Tous les chrétiens sont d’accord sur le point essentiel. Jésus est le seul homme a avoir pleinement satisfait aux exigences divines, il n’a jamais péché.

 

“Celui qui était innocent de tout péché, Dieu l’a condamné comme un pécheur à notre place pour que, dans l’union avec le Christ, nous soyons justes aux yeux de Dieu. »” (2 Corinthiens 5:21)

 

Jésus était pleinement homme et pleinement Dieu.
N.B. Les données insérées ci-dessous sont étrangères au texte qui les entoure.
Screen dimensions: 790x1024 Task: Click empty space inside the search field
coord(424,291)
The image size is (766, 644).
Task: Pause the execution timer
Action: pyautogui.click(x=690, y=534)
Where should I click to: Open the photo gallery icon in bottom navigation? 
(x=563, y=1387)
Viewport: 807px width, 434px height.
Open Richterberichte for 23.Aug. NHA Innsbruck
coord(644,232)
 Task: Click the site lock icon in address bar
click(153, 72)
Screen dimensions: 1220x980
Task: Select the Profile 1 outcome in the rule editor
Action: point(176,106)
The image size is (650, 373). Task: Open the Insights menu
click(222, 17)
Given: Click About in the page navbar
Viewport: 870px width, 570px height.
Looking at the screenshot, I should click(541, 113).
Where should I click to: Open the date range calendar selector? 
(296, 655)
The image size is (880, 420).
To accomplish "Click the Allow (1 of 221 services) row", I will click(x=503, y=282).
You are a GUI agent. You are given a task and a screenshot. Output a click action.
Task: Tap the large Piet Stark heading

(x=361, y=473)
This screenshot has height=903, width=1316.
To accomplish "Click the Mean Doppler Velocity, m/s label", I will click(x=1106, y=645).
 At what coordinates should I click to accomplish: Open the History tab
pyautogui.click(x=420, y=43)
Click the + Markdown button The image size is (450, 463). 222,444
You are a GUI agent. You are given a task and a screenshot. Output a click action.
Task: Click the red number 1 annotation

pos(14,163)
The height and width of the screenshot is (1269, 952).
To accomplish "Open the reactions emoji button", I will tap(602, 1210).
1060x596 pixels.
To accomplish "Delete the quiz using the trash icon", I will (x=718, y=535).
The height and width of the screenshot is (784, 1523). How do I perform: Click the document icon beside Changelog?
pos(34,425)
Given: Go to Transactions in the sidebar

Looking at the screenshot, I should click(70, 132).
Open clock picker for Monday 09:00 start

L’ « orthodoxie » chrétienne a rejeté l’Adoptionnisme qui faisait de Jésus un simple homme « adopté » par Dieu, mais aussi le Docétisme, faisant justement de Jésus un « super héros », dont seule l’apparence était humaine.

 

Athanase (296-373), Père de l’Eglise a beaucoup contribué à la formulation de la doctrine selon laquelle Jésus était à la fois pleinement divin et pleinement humain, dans une union « hypostatique » qui garde une part de mystère pour la raison humaine.

 

Dans « Sacred Word, broken word » (Parole sacrée, parole brisée), le théologien évangélique Kenton Sparks verbalise et argumente admirablement ce que j’ai toujours pensé sur ces questions.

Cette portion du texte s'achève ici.